-- START DATA TO PROCESS --

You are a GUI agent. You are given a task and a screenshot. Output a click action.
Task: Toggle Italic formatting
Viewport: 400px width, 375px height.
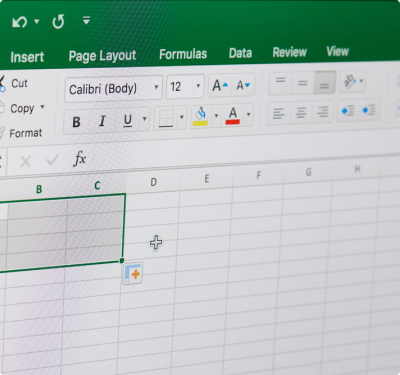[102, 121]
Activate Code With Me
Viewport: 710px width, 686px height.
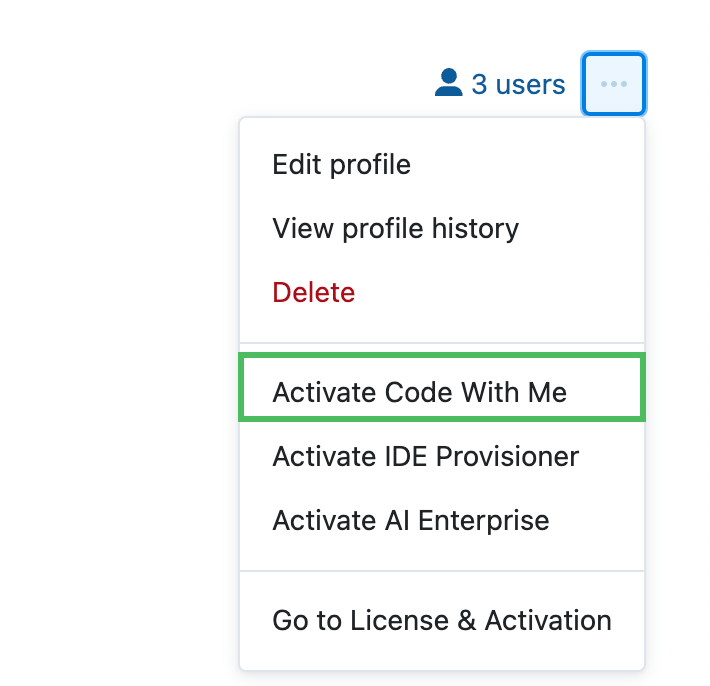pyautogui.click(x=419, y=392)
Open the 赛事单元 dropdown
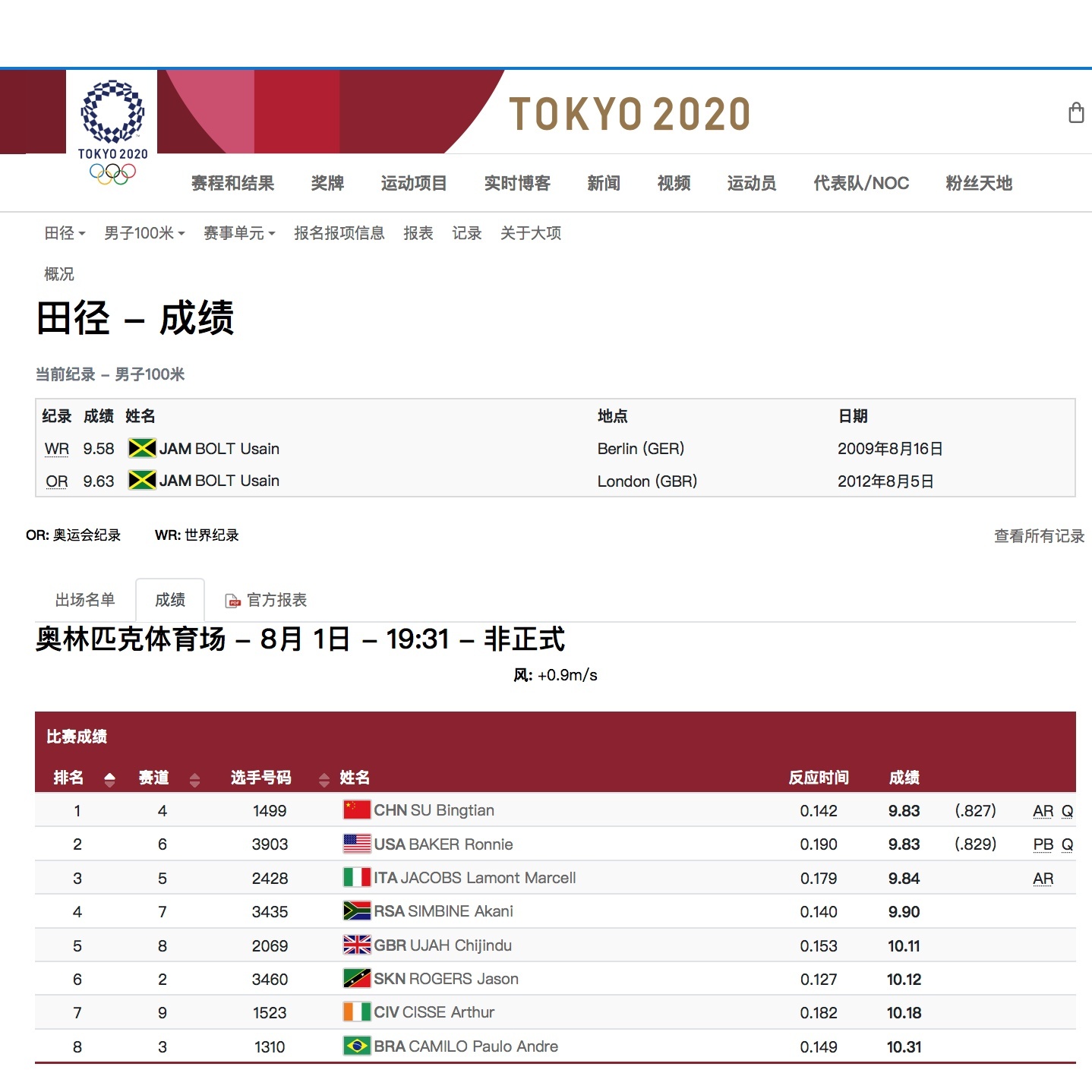 click(239, 233)
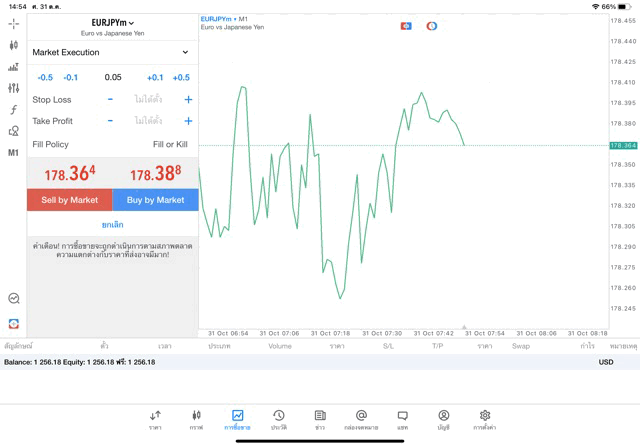
Task: Open the chart type candlestick icon
Action: pos(13,45)
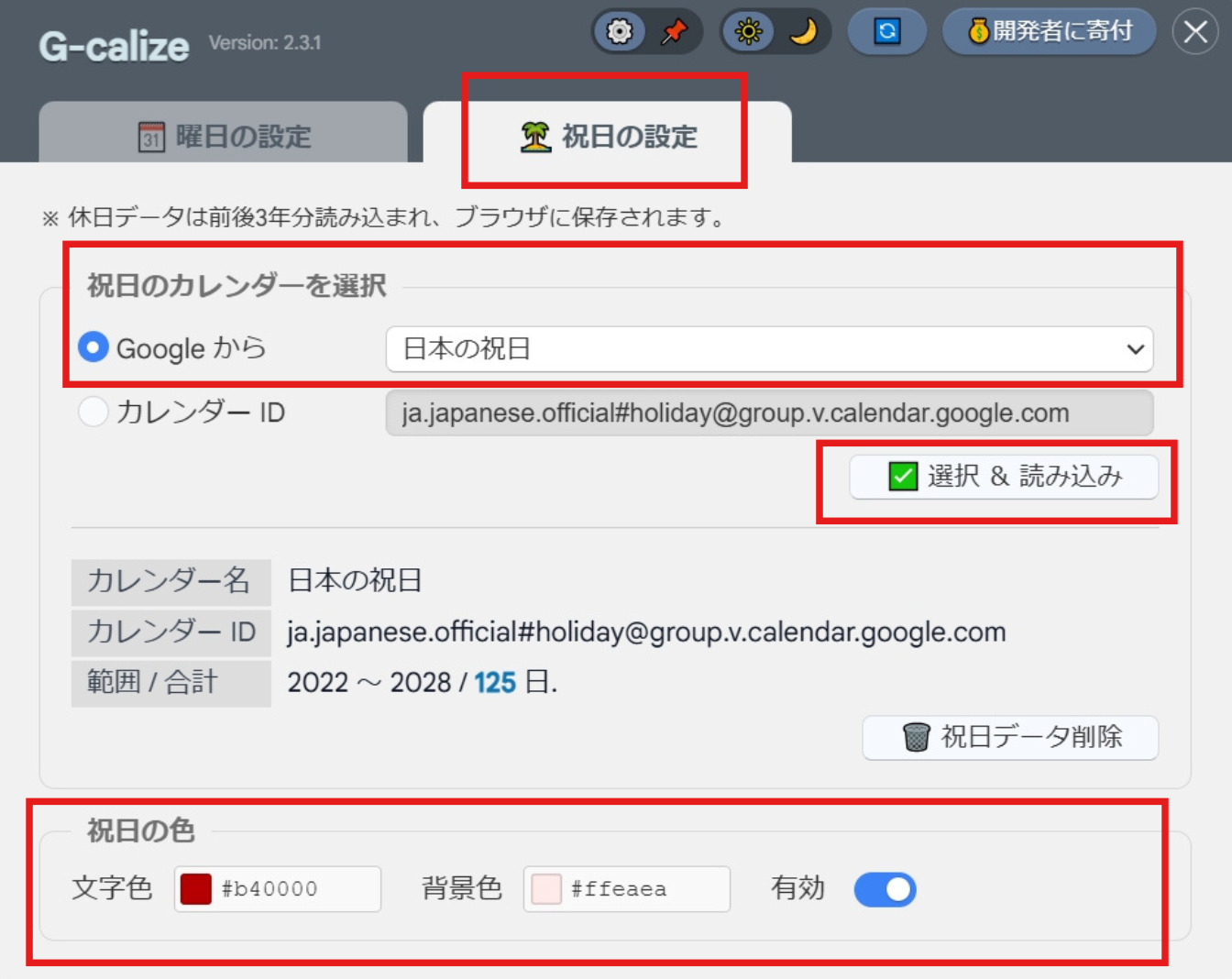Select the Google から radio button
The width and height of the screenshot is (1232, 979).
(94, 347)
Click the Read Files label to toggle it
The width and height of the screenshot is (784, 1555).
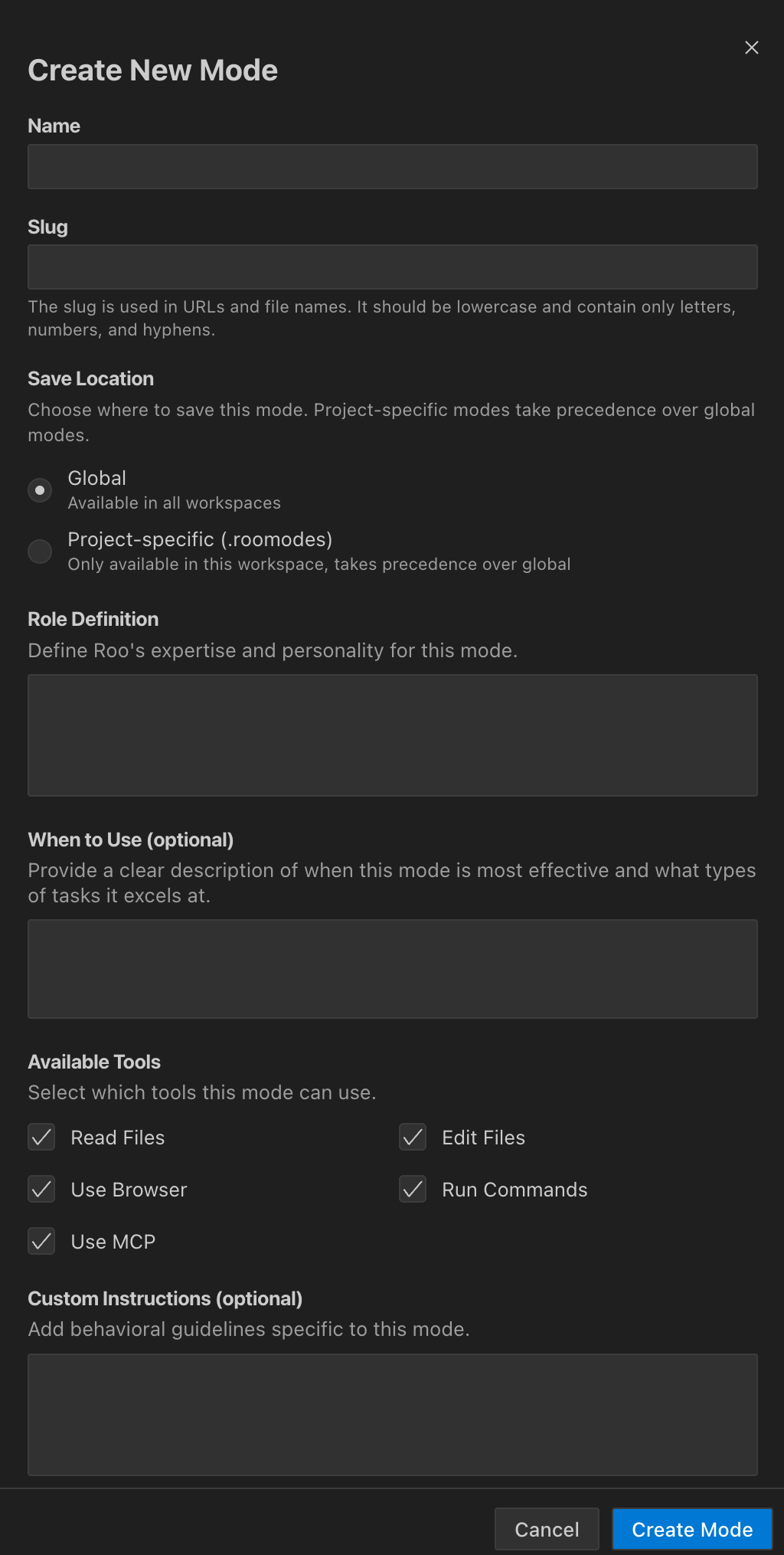[x=117, y=1138]
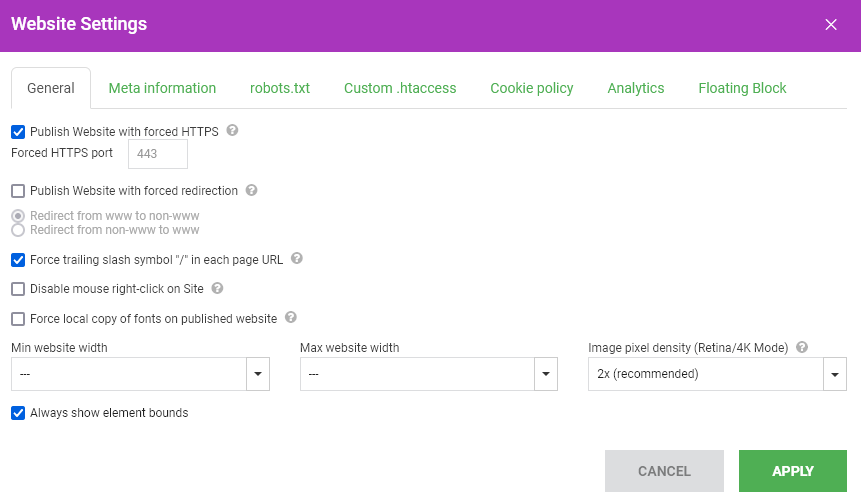Cancel the settings changes
The width and height of the screenshot is (861, 502).
click(x=664, y=471)
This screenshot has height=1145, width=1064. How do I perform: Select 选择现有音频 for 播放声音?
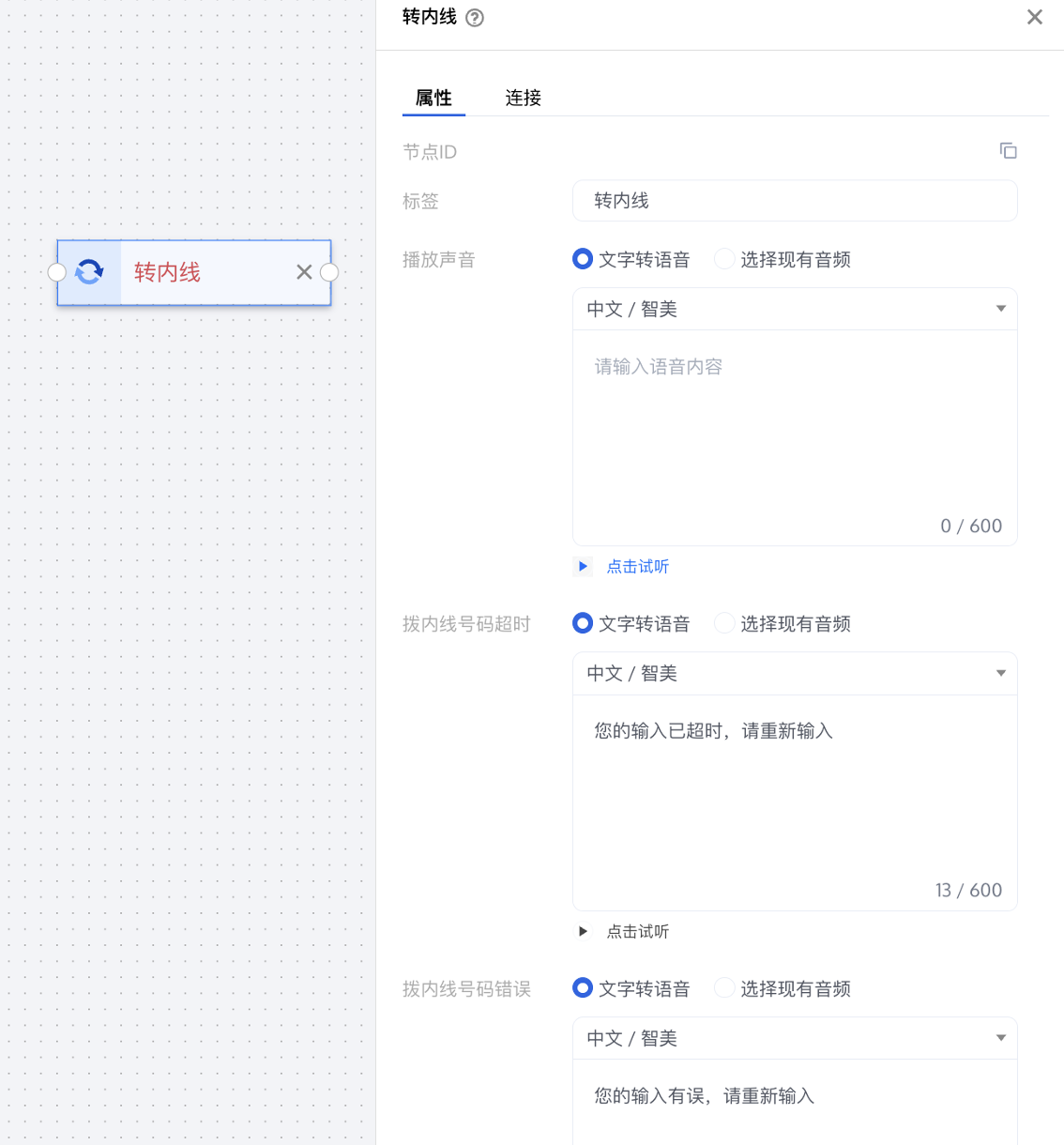724,259
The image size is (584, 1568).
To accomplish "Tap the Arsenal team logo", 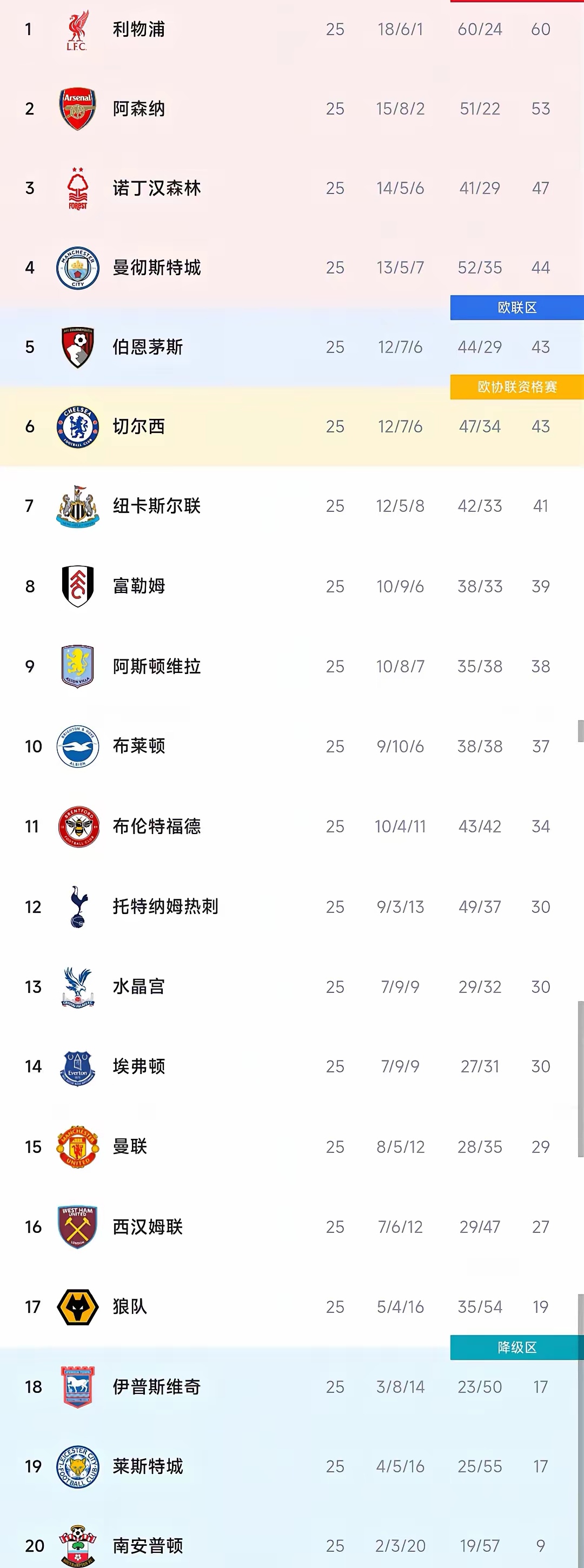I will pyautogui.click(x=77, y=109).
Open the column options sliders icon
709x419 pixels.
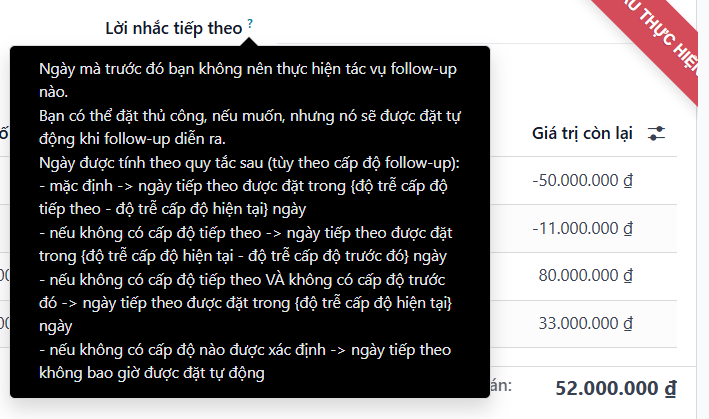pos(656,134)
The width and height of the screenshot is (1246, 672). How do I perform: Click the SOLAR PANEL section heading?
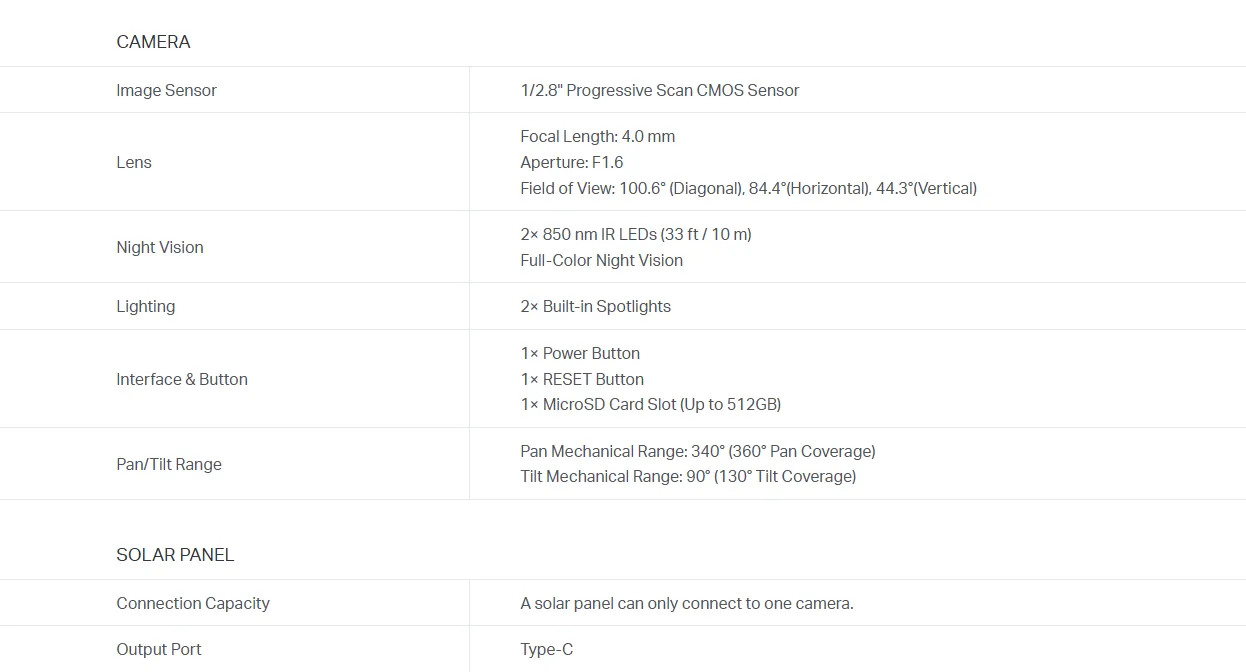click(175, 555)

-- END DATA TO PROCESS --

TASK BRIEF -> Rewrite the entries from the line that has "Open the column options sliders icon" through the end of the entries, replacing "column options" with "display options" and keeping everything else the same. Leave the pictures out.

COMPLETED EXERCISE ->
Open the display options sliders icon
709x419 pixels.
pos(656,134)
The width and height of the screenshot is (1246, 672). How do I perform: Click the SOLAR PANEL section heading?
click(175, 555)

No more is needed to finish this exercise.